Voltar é dificil
"Bato a porta degavar, olho só mais uma vez", dou duas voltas à chave pesada e levo-me em direccção à vida. Olho um segundo para trás e imagino a cruzinha lá no fundo. Queria ter lá ido despedir-me, mas faltaram-me as forças e a coragem. Não para ir, mas para vir. O medo de me deixar embalar pelo sitio que mais visito na minha mente, esquecendo que tenho que voltar para uma vida que não é a minha. Perdoa-me por não te dizer adeus. Enquanto caminho sinto o peso dos meus passos na aldeia deserta. A noite gelada ainda cobre tudo e o frio afasta as gentes da rua. Espero o meu carrasco na praça de tantas alegrias. Olho as pedras no chão ainda geladas mas com o interior cheio de alegria de festas passadas. O frio empurra-me para dentro de mim enquanto vejo o ar a sair em nuvens da minha boca. Por momentos desejo que ele venha, o frio, e me deixe aqui plantado, congelado no banco como uma estátua, eterno espectador de um teatro inesquecivel. Mas a camioneta acaba por vir e eu dando um último olhar ao mundo que se me desaparece entro na viagem. Com o andar vou vendo o sol a surgir pelo branco para derreter o que a noite tornou quieto. Um nevoeiro acompanha-me até ao comboio. Enquanto viajo entram reticentes habitantes que viajam para a sua luta diária. Trazem-me de volta o mundo que abandonei ao entrar no paraíso. Lembram-me o custo da vida cá fora, trazendo os escassos dinheiros e as duras reinvindicações que lhes consomem o pensamento. O meu deixei-o lá atrás. Já no comboio e novamente na segura solidão o rio vai escorrendo a meu lado. Não o olho, por trazer a memória do que já não é meu. O nevoeiro solidário fecha a cortina para que não ceda à tentação. Em criança sonhava com o frio, para que viesse sobre o Douro e o congelasse. Correria então por ele acima para chegar de novo ao cais que no cimo me esparava. Agora sei-o impossivel e por isso me amargura olhar para ele quando volto para à casa que não é a minha. Depois quando as saudades já me arderem no peito voltarei ao seu encontro e olhando a água que me traz inalo o cheiro que é o meu e sonho com a proxima vez que voltarei a viver Lagoaça.
2 Comentários:
`"É o riso, é a lágrima, aexpressão incontrolavel: não podia ser de outra maneira"

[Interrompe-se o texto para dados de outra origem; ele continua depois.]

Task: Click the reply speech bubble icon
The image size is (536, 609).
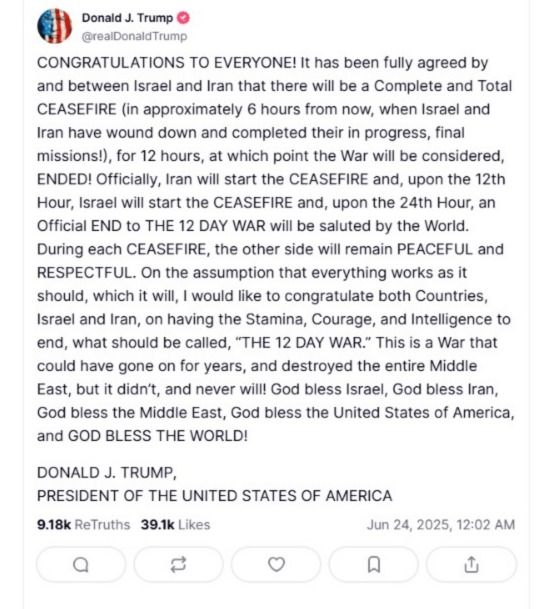Action: [x=81, y=564]
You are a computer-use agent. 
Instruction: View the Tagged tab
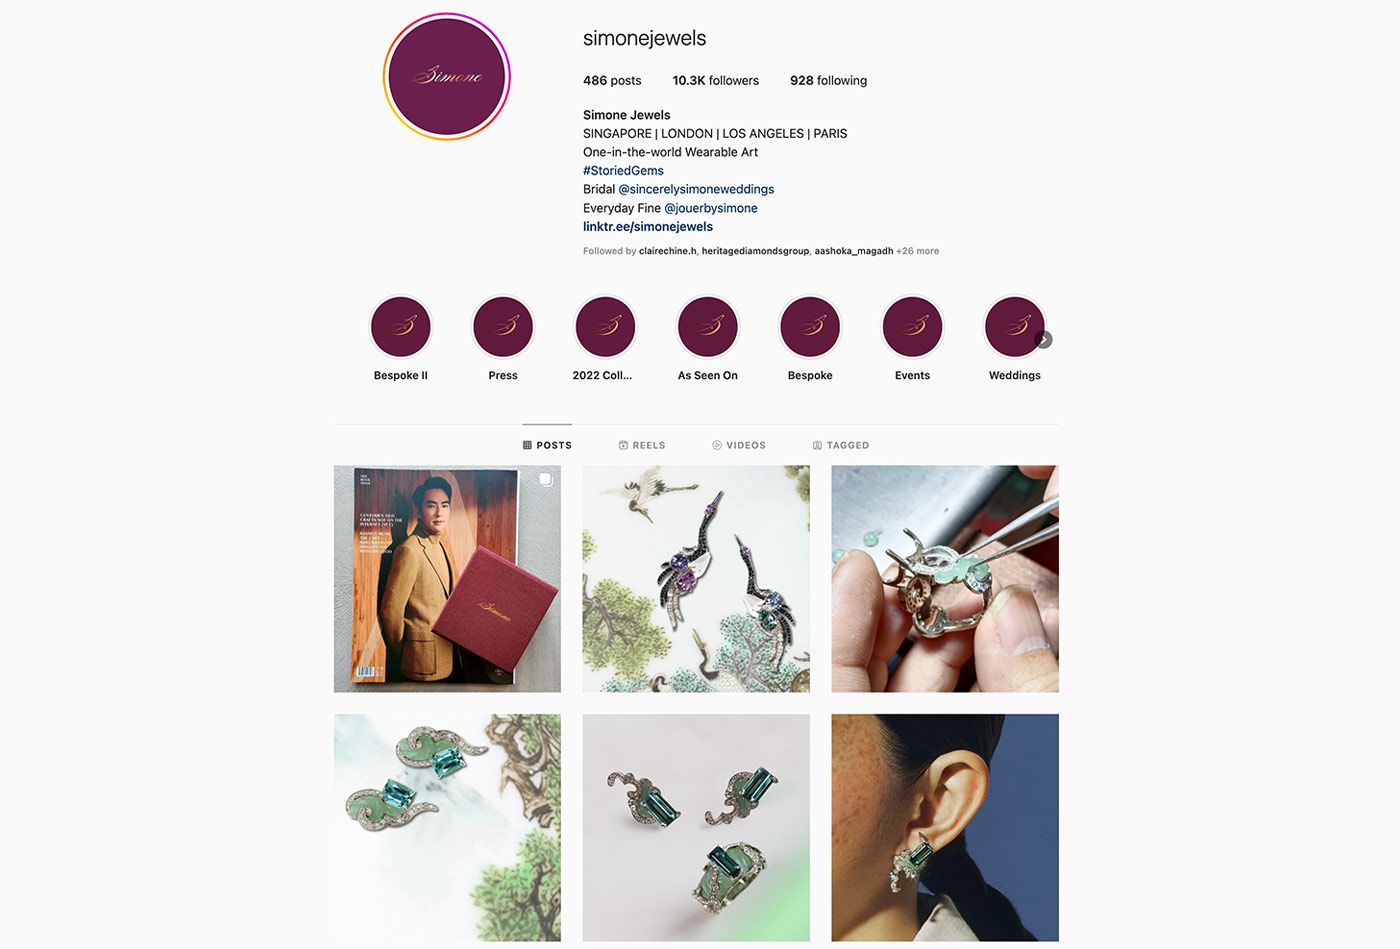pyautogui.click(x=841, y=445)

Só nós, lagoaceiros, sabemos como é. O paraíso existe e o melhor é q é ja ali, pertinho... talvez longe demais, mas sempre muito perto
oh.. gostei tanto.. e a expressão "Com o andar vou vendo o sol a surgir pelo branco para derreter o que a noite tornou quieto." fez-me lembrar tantas recordações.. fez-me lembrar mais uma vez o Sol..
Mas as recordações.. são coisas tão boas, por vezes parece q ainda vivemos tudo isso, parecem imagens fotográficas que permanecem cá dentro de nós, como se ainda estivessem diante de nós. E tb aqueles momentos, aqueles tão importantes que ficarão para sempre dentro de nós. Esses sim, mesmo encobertos por nevoeiro não sou nunca capaz de lhesa ficar indiferente.